GIVEN EXERCISE
Convert every row below into a Markdown table with two columns, Line and Entry, giving each line's number and its text, and omit blank lines.

PROVIDED DATA
#####

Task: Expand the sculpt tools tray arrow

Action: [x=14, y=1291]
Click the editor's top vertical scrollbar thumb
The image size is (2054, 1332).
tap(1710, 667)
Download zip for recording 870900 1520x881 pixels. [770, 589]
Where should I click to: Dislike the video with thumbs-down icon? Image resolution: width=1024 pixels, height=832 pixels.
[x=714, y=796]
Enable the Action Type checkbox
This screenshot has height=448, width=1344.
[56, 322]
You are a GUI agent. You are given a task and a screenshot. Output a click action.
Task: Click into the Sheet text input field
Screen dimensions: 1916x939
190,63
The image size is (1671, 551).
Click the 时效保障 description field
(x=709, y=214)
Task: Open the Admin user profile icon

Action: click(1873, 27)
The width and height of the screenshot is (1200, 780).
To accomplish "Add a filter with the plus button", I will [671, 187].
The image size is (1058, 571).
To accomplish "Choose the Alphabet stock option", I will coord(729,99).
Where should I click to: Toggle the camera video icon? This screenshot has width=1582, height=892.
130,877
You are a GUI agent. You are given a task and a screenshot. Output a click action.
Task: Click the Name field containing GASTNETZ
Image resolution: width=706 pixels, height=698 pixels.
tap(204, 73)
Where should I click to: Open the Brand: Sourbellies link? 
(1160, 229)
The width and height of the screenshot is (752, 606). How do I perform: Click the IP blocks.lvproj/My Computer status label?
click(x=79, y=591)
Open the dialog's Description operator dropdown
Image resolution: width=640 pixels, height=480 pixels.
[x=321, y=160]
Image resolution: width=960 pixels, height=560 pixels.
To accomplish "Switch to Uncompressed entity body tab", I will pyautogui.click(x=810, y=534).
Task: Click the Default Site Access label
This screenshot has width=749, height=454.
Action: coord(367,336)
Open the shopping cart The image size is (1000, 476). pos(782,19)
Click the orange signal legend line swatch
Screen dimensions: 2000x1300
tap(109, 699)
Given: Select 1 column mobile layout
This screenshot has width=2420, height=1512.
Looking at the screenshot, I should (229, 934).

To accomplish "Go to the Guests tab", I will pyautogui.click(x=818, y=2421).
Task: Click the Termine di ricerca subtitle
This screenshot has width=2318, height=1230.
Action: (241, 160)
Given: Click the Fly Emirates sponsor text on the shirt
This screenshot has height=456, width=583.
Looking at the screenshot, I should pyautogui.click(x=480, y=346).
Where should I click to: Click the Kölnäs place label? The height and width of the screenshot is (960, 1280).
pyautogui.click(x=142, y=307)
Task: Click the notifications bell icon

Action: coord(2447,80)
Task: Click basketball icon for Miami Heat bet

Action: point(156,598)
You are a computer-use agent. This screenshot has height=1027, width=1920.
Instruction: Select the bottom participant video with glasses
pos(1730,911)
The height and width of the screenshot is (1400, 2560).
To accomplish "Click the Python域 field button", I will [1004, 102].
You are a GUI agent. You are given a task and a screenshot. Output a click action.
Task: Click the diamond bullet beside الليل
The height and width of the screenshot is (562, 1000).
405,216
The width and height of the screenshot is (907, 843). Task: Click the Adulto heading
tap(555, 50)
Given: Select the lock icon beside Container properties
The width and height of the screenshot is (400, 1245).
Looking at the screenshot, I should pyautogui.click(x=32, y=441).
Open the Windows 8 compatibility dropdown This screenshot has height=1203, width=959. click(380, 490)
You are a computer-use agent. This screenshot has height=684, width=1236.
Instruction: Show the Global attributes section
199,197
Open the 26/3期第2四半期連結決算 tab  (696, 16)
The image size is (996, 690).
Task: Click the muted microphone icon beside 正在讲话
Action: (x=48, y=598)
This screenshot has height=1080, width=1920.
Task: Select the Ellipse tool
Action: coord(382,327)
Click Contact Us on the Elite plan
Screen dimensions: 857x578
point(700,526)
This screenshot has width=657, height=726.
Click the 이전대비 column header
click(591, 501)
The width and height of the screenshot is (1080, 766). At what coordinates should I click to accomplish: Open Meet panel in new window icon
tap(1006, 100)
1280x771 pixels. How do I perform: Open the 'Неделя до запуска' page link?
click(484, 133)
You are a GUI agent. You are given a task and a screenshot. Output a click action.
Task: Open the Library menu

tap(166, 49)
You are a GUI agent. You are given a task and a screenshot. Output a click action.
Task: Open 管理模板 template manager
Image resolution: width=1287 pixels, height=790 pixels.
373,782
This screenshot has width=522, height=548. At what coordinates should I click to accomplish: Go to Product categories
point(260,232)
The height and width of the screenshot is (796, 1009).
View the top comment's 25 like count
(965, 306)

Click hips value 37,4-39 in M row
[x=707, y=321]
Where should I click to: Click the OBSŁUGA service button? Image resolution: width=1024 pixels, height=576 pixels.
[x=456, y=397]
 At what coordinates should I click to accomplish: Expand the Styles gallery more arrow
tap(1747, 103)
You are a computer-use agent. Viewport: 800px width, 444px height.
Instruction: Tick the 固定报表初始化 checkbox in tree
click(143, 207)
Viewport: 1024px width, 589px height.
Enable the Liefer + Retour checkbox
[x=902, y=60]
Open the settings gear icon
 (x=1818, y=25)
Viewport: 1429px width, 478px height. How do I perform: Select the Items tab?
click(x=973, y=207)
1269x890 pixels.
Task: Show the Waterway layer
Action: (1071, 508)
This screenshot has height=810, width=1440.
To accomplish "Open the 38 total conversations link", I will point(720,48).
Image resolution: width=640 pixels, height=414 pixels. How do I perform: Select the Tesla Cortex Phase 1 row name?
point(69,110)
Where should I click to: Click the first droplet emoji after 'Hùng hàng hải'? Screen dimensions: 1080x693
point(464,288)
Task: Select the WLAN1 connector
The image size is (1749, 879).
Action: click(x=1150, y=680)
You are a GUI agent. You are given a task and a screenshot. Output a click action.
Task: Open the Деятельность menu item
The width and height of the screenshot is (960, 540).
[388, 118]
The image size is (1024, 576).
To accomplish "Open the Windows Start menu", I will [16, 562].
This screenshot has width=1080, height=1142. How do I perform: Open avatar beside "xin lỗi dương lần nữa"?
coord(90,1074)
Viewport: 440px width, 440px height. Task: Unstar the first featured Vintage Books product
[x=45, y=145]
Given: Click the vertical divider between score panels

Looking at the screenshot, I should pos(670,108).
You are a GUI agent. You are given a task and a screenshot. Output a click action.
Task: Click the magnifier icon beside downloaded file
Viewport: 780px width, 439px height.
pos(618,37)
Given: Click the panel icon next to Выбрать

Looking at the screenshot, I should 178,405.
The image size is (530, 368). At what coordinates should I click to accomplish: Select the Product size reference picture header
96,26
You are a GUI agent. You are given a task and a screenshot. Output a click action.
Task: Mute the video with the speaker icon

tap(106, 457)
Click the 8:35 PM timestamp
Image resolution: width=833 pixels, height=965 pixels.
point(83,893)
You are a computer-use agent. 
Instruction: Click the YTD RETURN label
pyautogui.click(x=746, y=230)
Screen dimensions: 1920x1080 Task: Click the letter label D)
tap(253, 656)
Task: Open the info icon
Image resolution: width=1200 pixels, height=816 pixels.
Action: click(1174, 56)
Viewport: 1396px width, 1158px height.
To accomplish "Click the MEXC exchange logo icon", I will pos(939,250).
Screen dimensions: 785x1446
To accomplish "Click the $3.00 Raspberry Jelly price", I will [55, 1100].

#####

OUTPUT BELOW
| Line | Entry |
|---|---|
| 1 | Task: Expand the sculpt tools tray arrow |
| 2 | Action: [x=14, y=1291] |
| 3 | Click the editor's top vertical scrollbar thumb |
| 4 | The image size is (2054, 1332). |
| 5 | tap(1710, 667) |
| 6 | Download zip for recording 870900 1520x881 pixels. [770, 589] |
| 7 | Where should I click to: Dislike the video with thumbs-down icon? Image resolution: width=1024 pixels, height=832 pixels. |
| 8 | [x=714, y=796] |
| 9 | Enable the Action Type checkbox |
| 10 | This screenshot has height=448, width=1344. |
| 11 | [56, 322] |
| 12 | You are a GUI agent. You are given a task and a screenshot. Output a click action. |
| 13 | Task: Click into the Sheet text input field |
| 14 | Screen dimensions: 1916x939 |
| 15 | 190,63 |
| 16 | The image size is (1671, 551). |
| 17 | Click the 时效保障 description field |
| 18 | (x=709, y=214) |
| 19 | Task: Open the Admin user profile icon |
| 20 | Action: click(1873, 27) |
| 21 | The width and height of the screenshot is (1200, 780). |
| 22 | To accomplish "Add a filter with the plus button", I will [671, 187]. |
| 23 | The image size is (1058, 571). |
| 24 | To accomplish "Choose the Alphabet stock option", I will coord(729,99). |
| 25 | Where should I click to: Toggle the camera video icon? This screenshot has width=1582, height=892. |
| 26 | 130,877 |
| 27 | You are a GUI agent. You are given a task and a screenshot. Output a click action. |
| 28 | Task: Click the Name field containing GASTNETZ |
| 29 | Image resolution: width=706 pixels, height=698 pixels. |
| 30 | tap(204, 73) |
| 31 | Where should I click to: Open the Brand: Sourbellies link?  |
| 32 | (1160, 229) |
| 33 | The width and height of the screenshot is (752, 606). How do I perform: Click the IP blocks.lvproj/My Computer status label? |
| 34 | click(x=79, y=591) |
| 35 | Open the dialog's Description operator dropdown |
| 36 | Image resolution: width=640 pixels, height=480 pixels. |
| 37 | [x=321, y=160] |
| 38 | Image resolution: width=960 pixels, height=560 pixels. |
| 39 | To accomplish "Switch to Uncompressed entity body tab", I will pyautogui.click(x=810, y=534). |
| 40 | Task: Click the Default Site Access label |
| 41 | This screenshot has width=749, height=454. |
| 42 | Action: coord(367,336) |
| 43 | Open the shopping cart The image size is (1000, 476). pos(782,19) |
| 44 | Click the orange signal legend line swatch |
| 45 | Screen dimensions: 2000x1300 |
| 46 | tap(109, 699) |
| 47 | Given: Select 1 column mobile layout |
| 48 | This screenshot has width=2420, height=1512. |
| 49 | Looking at the screenshot, I should (229, 934). |
| 50 | To accomplish "Go to the Guests tab", I will pyautogui.click(x=818, y=2421). |
| 51 | Task: Click the Termine di ricerca subtitle |
| 52 | This screenshot has width=2318, height=1230. |
| 53 | Action: (241, 160) |
| 54 | Given: Click the Fly Emirates sponsor text on the shirt |
| 55 | This screenshot has height=456, width=583. |
| 56 | Looking at the screenshot, I should pyautogui.click(x=480, y=346). |
| 57 | Where should I click to: Click the Kölnäs place label? The height and width of the screenshot is (960, 1280). |
| 58 | pyautogui.click(x=142, y=307) |
| 59 | Task: Click the notifications bell icon |
| 60 | Action: coord(2447,80) |
| 61 | Task: Click basketball icon for Miami Heat bet |
| 62 | Action: point(156,598) |
| 63 | You are a computer-use agent. This screenshot has height=1027, width=1920. |
| 64 | Instruction: Select the bottom participant video with glasses |
| 65 | pos(1730,911) |
| 66 | The height and width of the screenshot is (1400, 2560). |
| 67 | To accomplish "Click the Python域 field button", I will [1004, 102]. |
| 68 | You are a GUI agent. You are given a task and a screenshot. Output a click action. |
| 69 | Task: Click the diamond bullet beside الليل |
| 70 | The height and width of the screenshot is (562, 1000). |
| 71 | 405,216 |
| 72 | The width and height of the screenshot is (907, 843). Task: Click the Adulto heading |
| 73 | tap(555, 50) |
| 74 | Given: Select the lock icon beside Container properties |
| 75 | The width and height of the screenshot is (400, 1245). |
| 76 | Looking at the screenshot, I should pyautogui.click(x=32, y=441). |
| 77 | Open the Windows 8 compatibility dropdown This screenshot has height=1203, width=959. click(380, 490) |
| 78 | You are a computer-use agent. This screenshot has height=684, width=1236. |
| 79 | Instruction: Show the Global attributes section |
| 80 | 199,197 |
| 81 | Open the 26/3期第2四半期連結決算 tab  (696, 16) |
| 82 | The image size is (996, 690). |
| 83 | Task: Click the muted microphone icon beside 正在讲话 |
| 84 | Action: (x=48, y=598) |
| 85 | This screenshot has height=1080, width=1920. |
| 86 | Task: Select the Ellipse tool |
| 87 | Action: coord(382,327) |
| 88 | Click Contact Us on the Elite plan |
| 89 | Screen dimensions: 857x578 |
| 90 | point(700,526) |
| 91 | This screenshot has width=657, height=726. |
| 92 | Click the 이전대비 column header |
| 93 | click(591, 501) |
| 94 | The width and height of the screenshot is (1080, 766). At what coordinates should I click to accomplish: Open Meet panel in new window icon |
| 95 | tap(1006, 100) |
| 96 | 1280x771 pixels. How do I perform: Open the 'Неделя до запуска' page link? |
| 97 | click(484, 133) |
| 98 | You are a GUI agent. You are given a task and a screenshot. Output a click action. |
| 99 | Task: Open the Library menu |
| 100 | tap(166, 49) |
| 101 | You are a GUI agent. You are given a task and a screenshot. Output a click action. |
| 102 | Task: Open 管理模板 template manager |
| 103 | Image resolution: width=1287 pixels, height=790 pixels. |
| 104 | 373,782 |
| 105 | This screenshot has width=522, height=548. At what coordinates should I click to accomplish: Go to Product categories |
| 106 | point(260,232) |
| 107 | The height and width of the screenshot is (796, 1009). |
| 108 | View the top comment's 25 like count |
| 109 | (965, 306) |
| 110 | Click hips value 37,4-39 in M row |
| 111 | [x=707, y=321] |
| 112 | Where should I click to: Click the OBSŁUGA service button? Image resolution: width=1024 pixels, height=576 pixels. |
| 113 | [x=456, y=397] |
| 114 |  At what coordinates should I click to accomplish: Expand the Styles gallery more arrow |
| 115 | tap(1747, 103) |
| 116 | You are a computer-use agent. Viewport: 800px width, 444px height. |
| 117 | Instruction: Tick the 固定报表初始化 checkbox in tree |
| 118 | click(143, 207) |
| 119 | Viewport: 1024px width, 589px height. |
| 120 | Enable the Liefer + Retour checkbox |
| 121 | [x=902, y=60] |
| 122 | Open the settings gear icon |
| 123 |  (x=1818, y=25) |
| 124 | Viewport: 1429px width, 478px height. How do I perform: Select the Items tab? |
| 125 | click(x=973, y=207) |
| 126 | 1269x890 pixels. |
| 127 | Task: Show the Waterway layer |
| 128 | Action: (1071, 508) |
| 129 | This screenshot has height=810, width=1440. |
| 130 | To accomplish "Open the 38 total conversations link", I will point(720,48). |
| 131 | Image resolution: width=640 pixels, height=414 pixels. How do I perform: Select the Tesla Cortex Phase 1 row name? |
| 132 | point(69,110) |
| 133 | Where should I click to: Click the first droplet emoji after 'Hùng hàng hải'? Screen dimensions: 1080x693 |
| 134 | point(464,288) |
| 135 | Task: Select the WLAN1 connector |
| 136 | The image size is (1749, 879). |
| 137 | Action: click(x=1150, y=680) |
| 138 | You are a GUI agent. You are given a task and a screenshot. Output a click action. |
| 139 | Task: Open the Деятельность menu item |
| 140 | The width and height of the screenshot is (960, 540). |
| 141 | [388, 118] |
| 142 | The image size is (1024, 576). |
| 143 | To accomplish "Open the Windows Start menu", I will [16, 562]. |
| 144 | This screenshot has width=1080, height=1142. How do I perform: Open avatar beside "xin lỗi dương lần nữa"? |
| 145 | coord(90,1074) |
| 146 | Viewport: 440px width, 440px height. Task: Unstar the first featured Vintage Books product |
| 147 | [x=45, y=145] |
| 148 | Given: Click the vertical divider between score panels |
| 149 | Looking at the screenshot, I should pos(670,108). |
| 150 | You are a GUI agent. You are given a task and a screenshot. Output a click action. |
| 151 | Task: Click the magnifier icon beside downloaded file |
| 152 | Viewport: 780px width, 439px height. |
| 153 | pos(618,37) |
| 154 | Given: Click the panel icon next to Выбрать |
| 155 | Looking at the screenshot, I should 178,405. |
| 156 | The image size is (530, 368). At what coordinates should I click to accomplish: Select the Product size reference picture header |
| 157 | 96,26 |
| 158 | You are a GUI agent. You are given a task and a screenshot. Output a click action. |
| 159 | Task: Mute the video with the speaker icon |
| 160 | tap(106, 457) |
| 161 | Click the 8:35 PM timestamp |
| 162 | Image resolution: width=833 pixels, height=965 pixels. |
| 163 | point(83,893) |
| 164 | You are a computer-use agent.  |
| 165 | Instruction: Click the YTD RETURN label |
| 166 | pyautogui.click(x=746, y=230) |
| 167 | Screen dimensions: 1920x1080 Task: Click the letter label D) |
| 168 | tap(253, 656) |
| 169 | Task: Open the info icon |
| 170 | Image resolution: width=1200 pixels, height=816 pixels. |
| 171 | Action: click(1174, 56) |
| 172 | Viewport: 1396px width, 1158px height. |
| 173 | To accomplish "Click the MEXC exchange logo icon", I will pos(939,250). |
| 174 | Screen dimensions: 785x1446 |
| 175 | To accomplish "Click the $3.00 Raspberry Jelly price", I will [55, 1100]. |